Figures & data
Table 1. Patient characteristics at baseline.
Figure 1. Induction of EGF-specific humoral immune response in NSCLC patients. (a) Vaccination and sampling schedules during CIMAvax-EGF immunotherapy. (b) Percent of vaccinated patients classified as poor antibody responders (PAR), good antibody responders (GAR) and super-good antibody responders (SGAR) during the induction phase of vaccination schedule. (c) EGF-specific antibody titers elicited in NSCLC patients from GAR (n = 85), PAR (n = 27) and control (n = 28) groups during 1 y of vaccination. Serum EGF IgG antibody titers were determined by ELISA at indicated time points and presented as the inverse of serum dilution. Significant differences were found among GAR, PAR and control curves according to Generalized Linear Model (P < .0001). D) IgG response to EGF-derived peptides from vaccinated patients classified as GAR (n = 40). Antibody levels against different regions of EGF molecule were determined by ELISA at indicated time points and presented as values of absorbance at 405 nm. Asterisks (*) represent significant differences according to Dunn’s test: **P < .01, ***P < .001. E) Levels of EGF-specific IgG subclasses from 40 vaccinated patients. Serum levels of EGF-specific IgG1, IgG2, IgG3 and IgG4 levels were determined by ELISA using subclass-specific antibodies and presented as values of absorbance at 405 nm. Asterisks (*) represent significant differences according to Dunn’s test: *P < .05, ***P < .001.
Figure 2. In vitro biological activity of EGF-specific antibodies elicited in vaccinated NSCLC patients. (a) Inhibition percent of EGFR activation in H292 lung cancer cells by sera from immunized NSCLC patients (n = 24). Starved H292 cells were incubated with NSCLC patient immune sera (1:100) and activated with rhEGF. The levels of phosphorylated (pEGFR) and EGFR from H292 lysates were determined by Western blot using specific antibodies. Pre-immune serum was used to set 100% EGFR activation signaling in each evaluated patient. Asterisks (*) represent significant differences according to Wilcoxon signed-rank test: **P < .01, ***P < .001. (b) Relationship between the anti-EGF Ab titers and inhibition of EGFR activation. Asterisks (*) indicate a significant correlation according to Spearman’s correlation coefficient: *P < .05, ***P < .001. (c) Immunoblots showing the EGFR phosphorylation levels obtained using the sera of one representative patient.

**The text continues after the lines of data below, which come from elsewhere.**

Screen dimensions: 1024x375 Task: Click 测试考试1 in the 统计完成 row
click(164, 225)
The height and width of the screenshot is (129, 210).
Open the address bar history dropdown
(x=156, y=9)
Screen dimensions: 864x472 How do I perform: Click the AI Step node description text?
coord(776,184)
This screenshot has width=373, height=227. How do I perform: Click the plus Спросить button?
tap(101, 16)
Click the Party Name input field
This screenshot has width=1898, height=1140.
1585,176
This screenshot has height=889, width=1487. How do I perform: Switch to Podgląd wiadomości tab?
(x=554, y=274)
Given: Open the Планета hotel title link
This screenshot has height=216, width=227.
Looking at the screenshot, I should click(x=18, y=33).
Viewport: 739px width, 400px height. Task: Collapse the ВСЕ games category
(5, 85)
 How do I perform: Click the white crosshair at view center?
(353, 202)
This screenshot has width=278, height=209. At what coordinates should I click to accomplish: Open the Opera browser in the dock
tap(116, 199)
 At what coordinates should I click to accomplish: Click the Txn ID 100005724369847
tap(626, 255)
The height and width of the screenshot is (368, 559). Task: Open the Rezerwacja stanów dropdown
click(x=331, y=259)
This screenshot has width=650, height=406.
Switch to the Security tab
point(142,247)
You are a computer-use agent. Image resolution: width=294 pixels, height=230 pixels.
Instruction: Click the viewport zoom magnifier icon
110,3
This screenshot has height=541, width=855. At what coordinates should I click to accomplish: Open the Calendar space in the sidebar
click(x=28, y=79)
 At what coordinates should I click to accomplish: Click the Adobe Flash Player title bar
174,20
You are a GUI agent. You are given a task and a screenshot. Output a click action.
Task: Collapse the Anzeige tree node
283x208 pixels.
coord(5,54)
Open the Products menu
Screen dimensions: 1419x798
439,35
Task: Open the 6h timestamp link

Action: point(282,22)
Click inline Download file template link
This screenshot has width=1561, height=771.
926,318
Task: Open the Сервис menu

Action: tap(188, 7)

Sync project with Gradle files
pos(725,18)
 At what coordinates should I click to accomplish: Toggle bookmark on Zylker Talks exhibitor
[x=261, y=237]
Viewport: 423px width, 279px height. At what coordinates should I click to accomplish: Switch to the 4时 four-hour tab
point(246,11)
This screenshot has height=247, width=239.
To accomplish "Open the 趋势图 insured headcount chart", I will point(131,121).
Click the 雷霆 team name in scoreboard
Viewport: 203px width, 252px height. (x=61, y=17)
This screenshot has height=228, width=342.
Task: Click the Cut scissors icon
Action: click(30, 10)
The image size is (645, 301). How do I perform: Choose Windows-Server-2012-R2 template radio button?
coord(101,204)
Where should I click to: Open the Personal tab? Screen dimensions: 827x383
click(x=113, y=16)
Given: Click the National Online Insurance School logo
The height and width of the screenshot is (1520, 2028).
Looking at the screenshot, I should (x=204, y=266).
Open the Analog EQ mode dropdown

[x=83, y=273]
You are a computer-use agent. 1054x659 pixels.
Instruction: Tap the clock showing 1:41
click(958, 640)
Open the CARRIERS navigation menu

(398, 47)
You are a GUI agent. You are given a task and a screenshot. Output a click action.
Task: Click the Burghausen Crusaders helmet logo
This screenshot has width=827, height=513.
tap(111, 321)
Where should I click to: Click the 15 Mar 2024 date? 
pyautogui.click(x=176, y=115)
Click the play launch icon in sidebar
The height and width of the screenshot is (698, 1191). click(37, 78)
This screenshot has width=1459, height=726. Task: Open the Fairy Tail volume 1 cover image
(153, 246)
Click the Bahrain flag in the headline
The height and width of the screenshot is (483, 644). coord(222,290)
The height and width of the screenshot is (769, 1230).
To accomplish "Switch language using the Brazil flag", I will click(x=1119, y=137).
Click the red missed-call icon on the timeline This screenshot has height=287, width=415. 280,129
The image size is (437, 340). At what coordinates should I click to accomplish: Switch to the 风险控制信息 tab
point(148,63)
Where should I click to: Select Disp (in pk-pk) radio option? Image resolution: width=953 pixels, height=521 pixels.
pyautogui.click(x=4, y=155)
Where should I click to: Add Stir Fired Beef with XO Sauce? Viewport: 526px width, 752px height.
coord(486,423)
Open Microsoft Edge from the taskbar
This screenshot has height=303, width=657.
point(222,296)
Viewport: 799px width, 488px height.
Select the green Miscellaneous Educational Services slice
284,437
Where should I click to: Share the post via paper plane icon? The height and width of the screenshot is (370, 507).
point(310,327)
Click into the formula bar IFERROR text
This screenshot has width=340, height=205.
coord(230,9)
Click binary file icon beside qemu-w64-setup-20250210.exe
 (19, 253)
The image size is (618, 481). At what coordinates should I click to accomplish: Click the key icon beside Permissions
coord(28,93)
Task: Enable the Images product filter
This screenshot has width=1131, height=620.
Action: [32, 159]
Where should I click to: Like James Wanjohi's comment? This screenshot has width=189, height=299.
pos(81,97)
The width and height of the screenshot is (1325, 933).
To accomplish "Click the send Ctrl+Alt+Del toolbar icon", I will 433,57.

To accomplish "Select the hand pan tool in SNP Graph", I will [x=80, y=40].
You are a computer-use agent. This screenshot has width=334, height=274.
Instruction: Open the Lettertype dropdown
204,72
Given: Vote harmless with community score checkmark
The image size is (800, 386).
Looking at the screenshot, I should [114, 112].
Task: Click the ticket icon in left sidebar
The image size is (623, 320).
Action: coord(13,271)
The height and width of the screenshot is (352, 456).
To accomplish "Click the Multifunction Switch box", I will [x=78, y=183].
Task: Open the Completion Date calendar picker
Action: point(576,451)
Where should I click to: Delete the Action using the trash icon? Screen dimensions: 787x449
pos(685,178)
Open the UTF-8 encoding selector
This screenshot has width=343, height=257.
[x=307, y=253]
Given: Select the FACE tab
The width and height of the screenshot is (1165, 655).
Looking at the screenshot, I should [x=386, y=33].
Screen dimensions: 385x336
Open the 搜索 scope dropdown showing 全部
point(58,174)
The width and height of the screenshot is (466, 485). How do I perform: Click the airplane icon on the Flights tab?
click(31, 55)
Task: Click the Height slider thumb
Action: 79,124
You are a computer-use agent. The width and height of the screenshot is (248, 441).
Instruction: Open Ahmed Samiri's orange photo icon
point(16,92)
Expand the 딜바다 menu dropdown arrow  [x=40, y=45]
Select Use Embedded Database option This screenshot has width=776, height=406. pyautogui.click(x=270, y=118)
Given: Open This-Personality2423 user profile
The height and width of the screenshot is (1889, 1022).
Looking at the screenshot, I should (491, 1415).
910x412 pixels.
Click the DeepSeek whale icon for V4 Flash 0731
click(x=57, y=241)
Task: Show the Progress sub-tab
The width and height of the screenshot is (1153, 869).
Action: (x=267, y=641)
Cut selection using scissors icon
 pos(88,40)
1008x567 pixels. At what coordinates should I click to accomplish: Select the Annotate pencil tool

Figure 3. Affinity maturation of EGF-specific immune response elicited in NSCLC vaccinated with CIMAvax-EGF. (a) Concentration of EGF-specific antibodies in immunized patient’s sera (n = 20). Asterisks represent significant differences according to Wilcoxon signed-rank test: **P < .01, ***P < .001. (b) Kinetic constants for the first binding (koff1 and kon1) of EGF-specific antibodies elicited in vaccinated patients. Asterisks represent significant differences according to the Wilcoxon signed-rank test: **P < .01. Only significant differences are represented. Concentration and kinetic constants of elicited EGF-specific antibodies were determined by SPR technology. (c) Correlation between in vitro biological activity of anti-EGF antibodies and their affinities. Asterisks (*) indicate a significant correlation P < .05 according to Spearman’s correlation coefficient.
Figure 4. Immune response and survival outcome of NSCLC patients immunized with CIMAvax-EGF. (a) Overall survival of vaccinated patients according to EGF-specific antibody titers 3 months after first immunization. (b) Clinical impact of in vitro biological activity. Differences in survival times were assessed by the log-rank test.
Figure 5. Serum levels of EGF and different NSCLC-associated proteins in patients vaccinated with CIMAvax-EGF. Circulating EGF levels in immunized (a), n = 40) and control (b), n = 15) patients during 6 months. (c) Serum levels of TGFα at baseline and after 6 months of treatment with CIMAvax-EGF (n = 40). Serum levels were determined by a commercial ELISA kit at indicated time points. Asterisks (*) represent significant differences according to Wilcoxon signed-rank test: **P < .01, ***P < .001.